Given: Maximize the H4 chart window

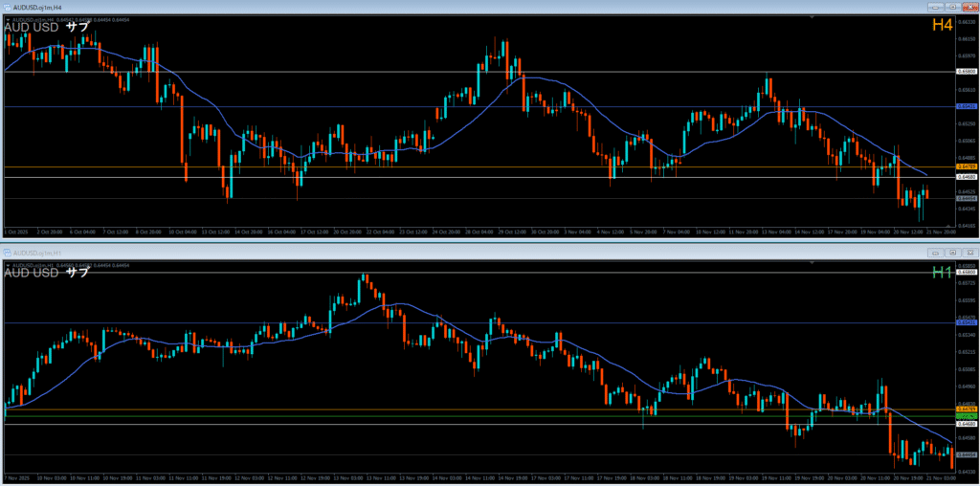Looking at the screenshot, I should [x=952, y=6].
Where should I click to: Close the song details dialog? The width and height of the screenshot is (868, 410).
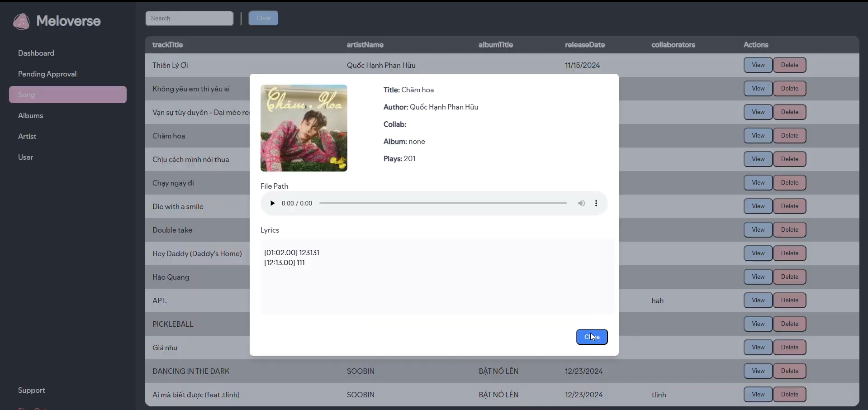click(592, 337)
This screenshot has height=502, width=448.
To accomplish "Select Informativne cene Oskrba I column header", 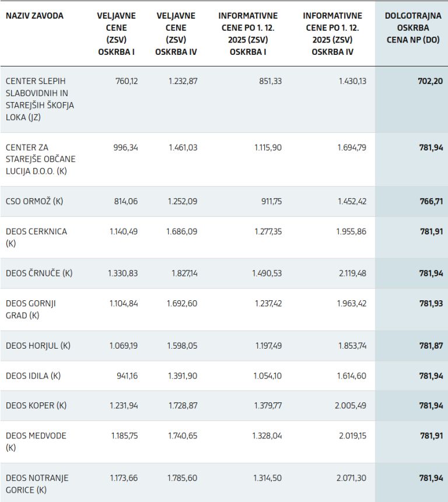I will (x=248, y=34).
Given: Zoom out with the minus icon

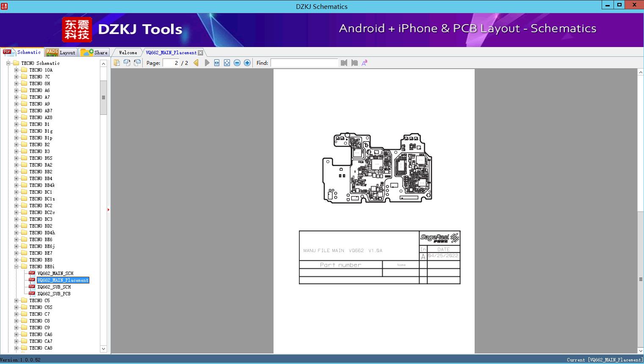Looking at the screenshot, I should [x=237, y=63].
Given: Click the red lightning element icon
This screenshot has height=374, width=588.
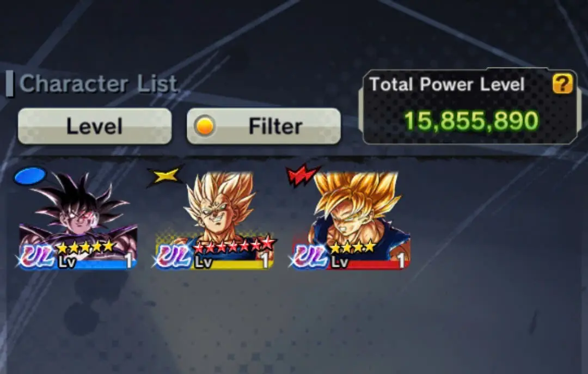Looking at the screenshot, I should point(302,175).
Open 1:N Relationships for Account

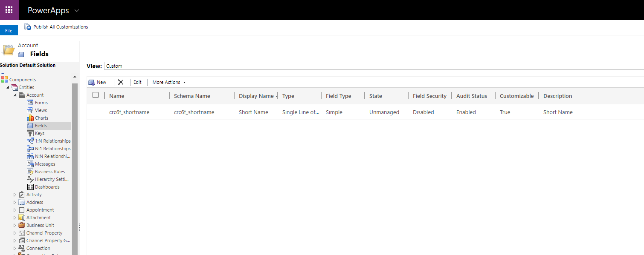point(52,140)
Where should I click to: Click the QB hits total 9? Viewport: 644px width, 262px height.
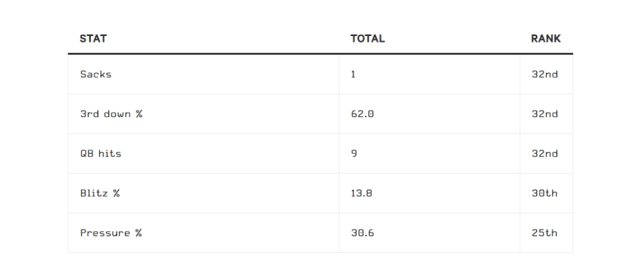(354, 154)
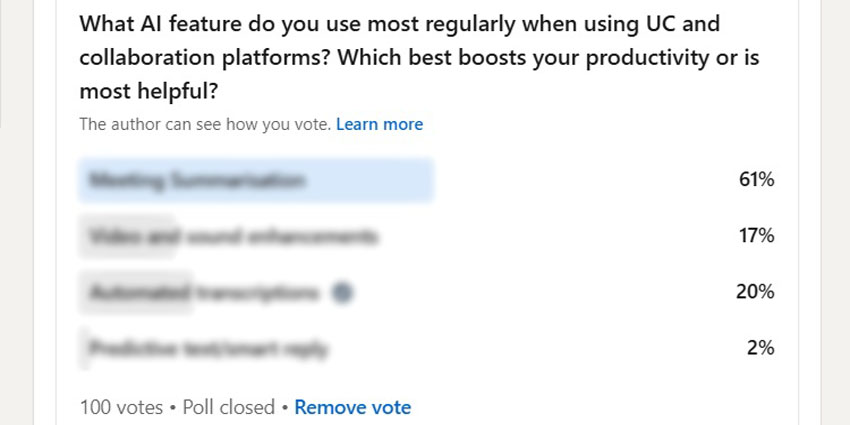Image resolution: width=850 pixels, height=425 pixels.
Task: Click the author can see vote notice
Action: (205, 124)
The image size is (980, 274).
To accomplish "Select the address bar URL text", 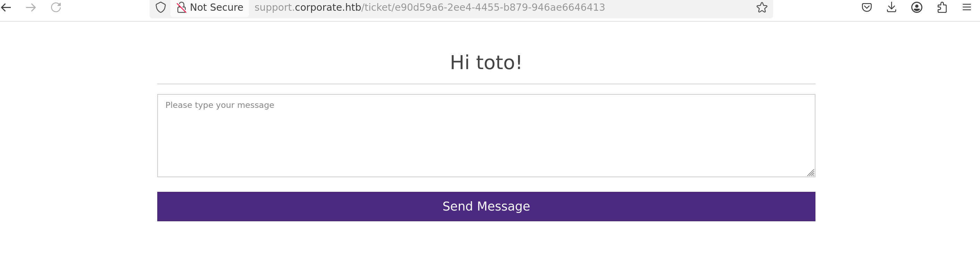I will [x=430, y=7].
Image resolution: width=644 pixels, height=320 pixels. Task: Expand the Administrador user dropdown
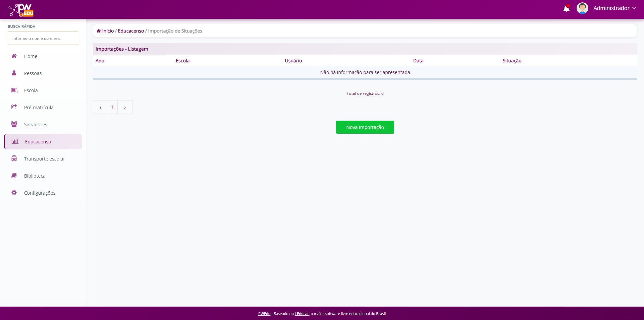(614, 8)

^^^^^^^^^^^^^^^^

Your reply should consist solely of the lines above, from the opening line through the line with "This screenshot has height=502, width=448.", reproduced exactly and without pictures.

Given: Maximize the H4 chart window

Looking at the screenshot, I should [x=952, y=6].
Where should I click to: Close the song details dialog? The width and height of the screenshot is (868, 410).
click(592, 337)
This screenshot has height=502, width=448.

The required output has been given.